Noves fora o problema de Santo Agostinho sobre o tempo, o presente é nossa chaga e nossa cruz. Viver sem planos em época de pandemia requer abnegação, paciência e um controle profundo sobre a ansiedade – uma pandemia anterior e mais perene do que qualquer vírus. Não se pode marcar nada porque não se pode sair, e não se pode querer marcar nada porque não se pode prever o fim disso tudo (supondo que existirá um fim).

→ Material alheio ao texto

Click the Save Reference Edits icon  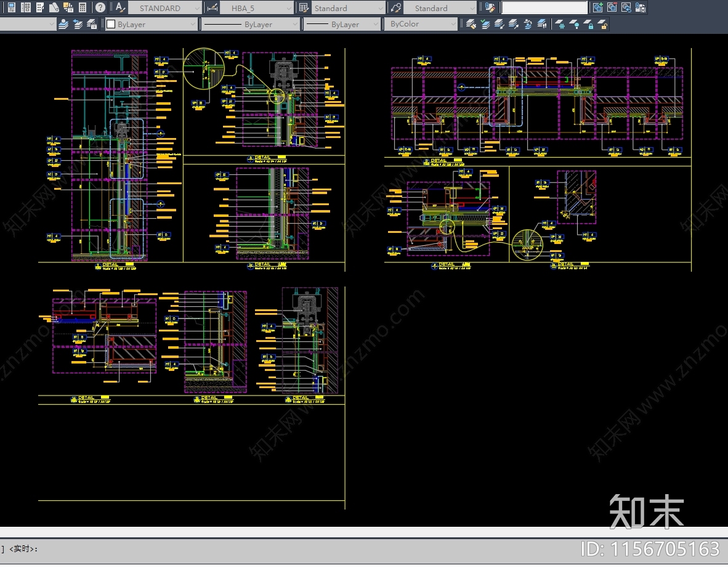pyautogui.click(x=641, y=8)
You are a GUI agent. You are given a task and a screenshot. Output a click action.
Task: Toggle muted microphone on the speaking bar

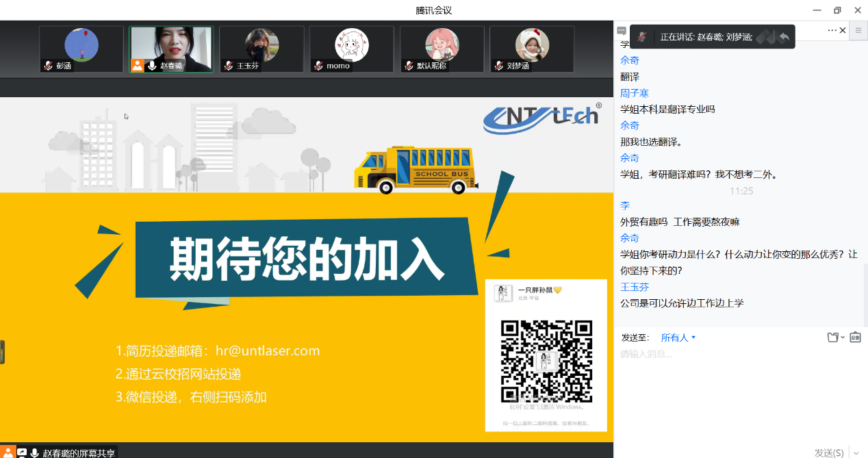click(x=641, y=37)
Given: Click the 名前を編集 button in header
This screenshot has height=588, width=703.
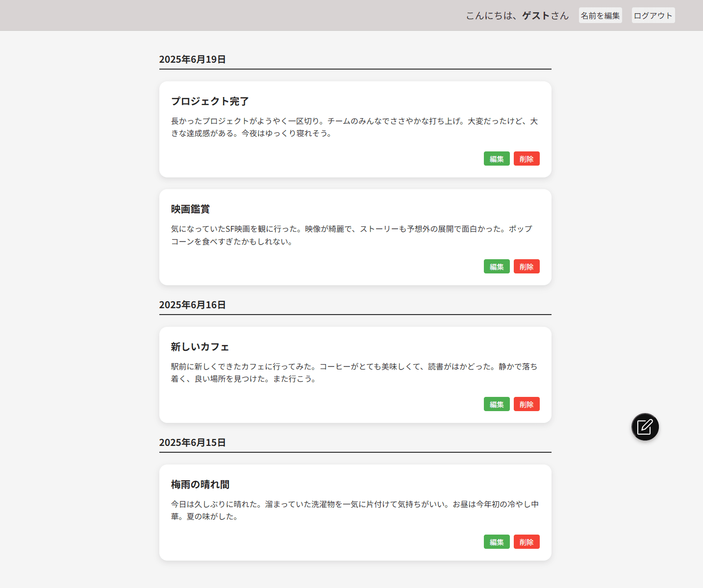Looking at the screenshot, I should point(600,16).
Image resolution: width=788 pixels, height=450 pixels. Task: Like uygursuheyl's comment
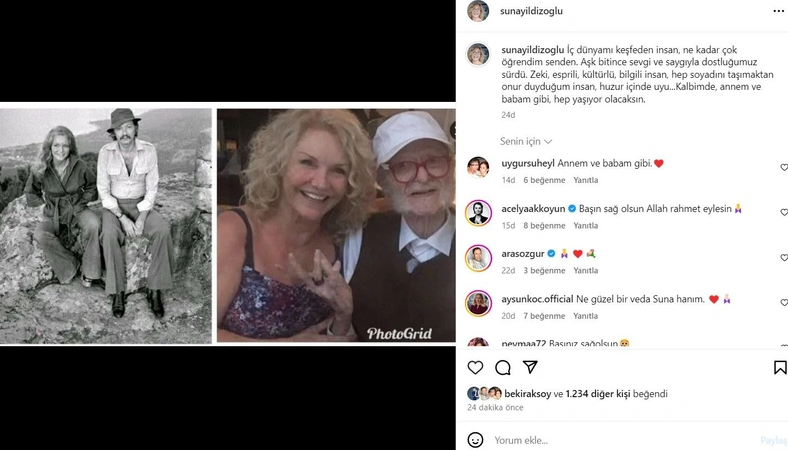coord(783,168)
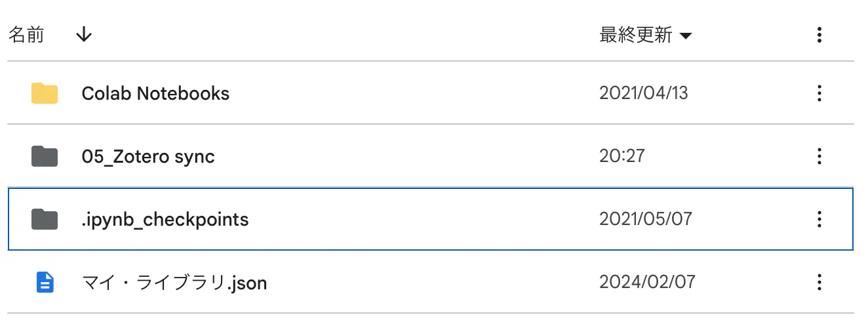
Task: Select the マイ・ライブラリ.json file name
Action: (174, 283)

Viver apenas o presente, então, o paraíso de qualquer yogue. Basta lidar com os problemas do dia que estão diante dos olhos. No máximo programar um abastecimento de víveres em casa, maratonar uma série ou escolher um dia para lavar a roupa. Mas mesmo tudo isso é força do hábito. A vida em seu ritmo repete o mantra dos pôsteres britânicos de guerra, mas a gravidade aleatória da doença abre a fórceps o coração do cotidiano para enfiar seu carpe diem. Dizem sempre que nunca se sabe o dia de amanhã, mas nunca disseram isso a sério até então. As razões para não abrir uma garrafa de vinho se esfumaçam. A morte espreita, e os bons se vão cedo. A barriga cresce, pode preocupar quem pensa no verão. Mas que verão? As academias tentam reabrir toda semana, dizendo que o esporte é saúde. Mas que saúde? O verão que se aproxima não pede corpos consoantes com os editoriais da imprensa especializada. O verão que se aproxima não pode pedir nada.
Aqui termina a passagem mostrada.